According to the article on the protests in Bosnia, in which town did the movement begin with a strike demonstration?

— TEXT EXTRACT —

## begin

Tuzla is the Spark – the promise of Bosnia’s uprising
Sølvi Goard •Sølvi Goard reports on the protests erupting in Bosnia.
The uprising in Bosnia, seemingly bursting from nowhere, is possibly one of the most important things to happen in Europe so far this year. Burnt out police cars, anti-nationalist graffiti on government offices and rooms stuffed with unemployed youth and striking workers attempting direct democracy; these are the images of a genuinely social revolt. It is the most significant political development in Bosnia-Herzegovina since the end of the conflict in the 1990s and the imposition, by the UN, of the Dayton Agreement – a kind of super-bureaucratic and barely workable apartheid that makes Bosnian parliamentary politics almost impossible to explain.
What began with a strike demonstration in the North-Eastern town of Tuzla has become a movement involving tens of thousands. Joined by unemployed youth, the demonstration targeted and occupied the local ‘canton’ government building, covering it in graffiti and then starting fires. Whilst the demonstration was directed against the privatisation of industries in Tuzla the spirit of the demonstration, which was both fiercely scathing of inequality and brazenly anti-nationalist, struck a chord across the country. Similar demonstrations were called in Zenica, Mostar and Sarajevo, with similar displays of anger and police brutality.
Whilst the majority of the demonstrations are taking place in predominantly Bosniak (Bosnian Muslim) areas, the tone of the demonstrations has carried across ethnic lines. Nationalism and ethnic division certainly haven’t disappeared overnight, but the protest in the Republika Srpska (the Serb entity within Bosnia) capital Banja Luka, and the statement of support to the movement from Serb war veterans seems significant. This was more evident in Mostar, a mixed Bosniak/Croat city, where the demonstrations were made up of both ethnicities, who directed their anger towards the Canton Government against both ethnic ruling parties.
As Canton government officials have fled Zenica and Tuzla, local assemblies of workers, students and unemployed have begun to act as the democratic organs of the movement, but also of the towns themselves. Fiercely egalitarian, and vigilant against being sold out by any of the parliamentary parties, these plenums have begun to issue demands for a more just and equal society.

## end

(Collection entries)
## begin

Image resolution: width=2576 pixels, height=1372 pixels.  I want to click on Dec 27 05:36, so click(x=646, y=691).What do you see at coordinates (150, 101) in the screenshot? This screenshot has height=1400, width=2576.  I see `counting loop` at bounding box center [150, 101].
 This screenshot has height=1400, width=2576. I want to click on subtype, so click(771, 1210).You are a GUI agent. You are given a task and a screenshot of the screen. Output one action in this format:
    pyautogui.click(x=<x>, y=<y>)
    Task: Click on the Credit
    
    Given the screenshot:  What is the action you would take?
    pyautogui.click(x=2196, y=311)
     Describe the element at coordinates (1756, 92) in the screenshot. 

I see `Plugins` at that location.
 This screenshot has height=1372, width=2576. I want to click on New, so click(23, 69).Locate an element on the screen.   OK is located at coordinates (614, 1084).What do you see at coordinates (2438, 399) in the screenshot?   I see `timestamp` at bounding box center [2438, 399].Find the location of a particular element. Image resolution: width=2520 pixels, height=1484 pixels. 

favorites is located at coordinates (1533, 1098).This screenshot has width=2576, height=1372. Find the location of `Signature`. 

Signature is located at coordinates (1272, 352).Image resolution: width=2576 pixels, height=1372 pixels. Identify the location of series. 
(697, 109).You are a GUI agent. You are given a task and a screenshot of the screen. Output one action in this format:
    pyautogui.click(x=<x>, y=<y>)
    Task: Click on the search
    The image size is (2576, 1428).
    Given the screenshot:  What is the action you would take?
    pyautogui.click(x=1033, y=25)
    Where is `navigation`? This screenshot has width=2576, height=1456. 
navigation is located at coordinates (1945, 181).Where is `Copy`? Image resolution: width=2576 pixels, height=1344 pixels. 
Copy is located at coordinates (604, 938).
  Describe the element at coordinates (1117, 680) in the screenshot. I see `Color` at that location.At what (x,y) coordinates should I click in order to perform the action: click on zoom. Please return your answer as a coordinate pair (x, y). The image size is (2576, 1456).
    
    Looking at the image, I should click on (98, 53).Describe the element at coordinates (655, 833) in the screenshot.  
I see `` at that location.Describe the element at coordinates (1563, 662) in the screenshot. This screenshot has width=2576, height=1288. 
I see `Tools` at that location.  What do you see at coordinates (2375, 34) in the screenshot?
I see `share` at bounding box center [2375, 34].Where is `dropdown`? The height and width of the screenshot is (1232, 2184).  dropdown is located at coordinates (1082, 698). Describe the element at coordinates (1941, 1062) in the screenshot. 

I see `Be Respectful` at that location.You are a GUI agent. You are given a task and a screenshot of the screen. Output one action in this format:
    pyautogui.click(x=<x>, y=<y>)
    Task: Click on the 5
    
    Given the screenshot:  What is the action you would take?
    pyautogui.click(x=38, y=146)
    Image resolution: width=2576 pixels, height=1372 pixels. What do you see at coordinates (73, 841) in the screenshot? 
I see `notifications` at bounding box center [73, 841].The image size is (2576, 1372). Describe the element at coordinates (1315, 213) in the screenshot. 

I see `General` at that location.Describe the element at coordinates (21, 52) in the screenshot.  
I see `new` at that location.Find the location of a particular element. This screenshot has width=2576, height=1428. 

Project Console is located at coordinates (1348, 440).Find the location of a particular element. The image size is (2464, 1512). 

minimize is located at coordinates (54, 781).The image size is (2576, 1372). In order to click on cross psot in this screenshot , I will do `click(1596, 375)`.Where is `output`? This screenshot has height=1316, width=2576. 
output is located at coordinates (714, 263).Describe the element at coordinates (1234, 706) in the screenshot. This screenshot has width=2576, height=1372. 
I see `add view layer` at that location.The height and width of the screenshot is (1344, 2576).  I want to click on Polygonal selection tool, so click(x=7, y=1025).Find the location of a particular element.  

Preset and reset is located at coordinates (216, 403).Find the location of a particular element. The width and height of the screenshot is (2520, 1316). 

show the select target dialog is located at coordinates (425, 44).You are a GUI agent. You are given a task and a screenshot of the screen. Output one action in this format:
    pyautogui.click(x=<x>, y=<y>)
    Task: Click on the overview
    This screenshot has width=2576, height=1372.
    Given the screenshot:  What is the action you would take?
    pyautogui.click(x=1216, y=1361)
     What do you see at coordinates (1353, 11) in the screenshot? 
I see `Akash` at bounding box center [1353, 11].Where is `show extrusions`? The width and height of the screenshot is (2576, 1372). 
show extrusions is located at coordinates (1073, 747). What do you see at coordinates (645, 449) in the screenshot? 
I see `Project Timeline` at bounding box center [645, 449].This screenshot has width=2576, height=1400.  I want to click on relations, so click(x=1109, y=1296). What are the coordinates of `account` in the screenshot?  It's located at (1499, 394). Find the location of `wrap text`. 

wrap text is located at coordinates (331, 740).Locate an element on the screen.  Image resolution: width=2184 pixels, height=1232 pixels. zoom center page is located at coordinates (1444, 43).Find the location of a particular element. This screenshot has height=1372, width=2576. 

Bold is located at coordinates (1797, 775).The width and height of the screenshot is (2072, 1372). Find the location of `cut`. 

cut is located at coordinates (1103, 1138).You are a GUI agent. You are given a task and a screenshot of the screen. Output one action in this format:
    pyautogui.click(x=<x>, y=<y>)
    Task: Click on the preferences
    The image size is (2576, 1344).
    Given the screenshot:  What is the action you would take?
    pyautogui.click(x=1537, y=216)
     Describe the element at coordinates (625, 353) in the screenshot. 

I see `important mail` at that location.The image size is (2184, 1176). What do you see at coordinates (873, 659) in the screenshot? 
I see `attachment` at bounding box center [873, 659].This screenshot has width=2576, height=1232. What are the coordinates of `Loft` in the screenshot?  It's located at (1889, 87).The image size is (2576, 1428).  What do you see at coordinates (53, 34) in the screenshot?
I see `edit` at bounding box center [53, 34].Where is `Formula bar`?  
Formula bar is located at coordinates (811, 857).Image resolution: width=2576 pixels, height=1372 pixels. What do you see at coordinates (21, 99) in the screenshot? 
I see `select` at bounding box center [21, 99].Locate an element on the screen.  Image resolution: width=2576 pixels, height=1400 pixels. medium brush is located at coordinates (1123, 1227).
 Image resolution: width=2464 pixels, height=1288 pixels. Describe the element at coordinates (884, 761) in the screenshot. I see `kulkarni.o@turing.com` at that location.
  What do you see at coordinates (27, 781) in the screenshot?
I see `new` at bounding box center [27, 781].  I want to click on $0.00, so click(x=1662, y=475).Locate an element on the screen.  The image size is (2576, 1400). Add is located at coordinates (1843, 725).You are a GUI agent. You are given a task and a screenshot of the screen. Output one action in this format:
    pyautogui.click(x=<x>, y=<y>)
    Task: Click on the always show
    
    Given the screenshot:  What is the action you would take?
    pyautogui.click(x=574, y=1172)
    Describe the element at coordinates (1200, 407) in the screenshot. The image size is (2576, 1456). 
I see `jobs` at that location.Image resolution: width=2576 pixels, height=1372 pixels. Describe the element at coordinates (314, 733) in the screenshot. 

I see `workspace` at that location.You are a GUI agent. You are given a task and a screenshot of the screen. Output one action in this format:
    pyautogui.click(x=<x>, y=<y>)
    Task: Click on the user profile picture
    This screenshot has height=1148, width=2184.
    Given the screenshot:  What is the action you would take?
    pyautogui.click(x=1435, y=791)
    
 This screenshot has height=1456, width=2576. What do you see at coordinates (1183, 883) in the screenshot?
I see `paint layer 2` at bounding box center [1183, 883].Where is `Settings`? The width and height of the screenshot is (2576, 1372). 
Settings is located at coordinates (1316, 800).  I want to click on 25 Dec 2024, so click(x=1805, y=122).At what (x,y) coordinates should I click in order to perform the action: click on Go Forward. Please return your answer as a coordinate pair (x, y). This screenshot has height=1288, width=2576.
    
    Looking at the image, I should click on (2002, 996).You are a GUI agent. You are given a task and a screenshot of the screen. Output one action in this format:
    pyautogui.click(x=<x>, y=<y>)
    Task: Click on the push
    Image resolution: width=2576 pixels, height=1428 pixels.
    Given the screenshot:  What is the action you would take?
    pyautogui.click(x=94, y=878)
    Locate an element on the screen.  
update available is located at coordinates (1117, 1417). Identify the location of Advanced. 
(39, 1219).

## end

— EXERCISE SOLUTION —
Tuzla, a town in the northeast of Bosnia.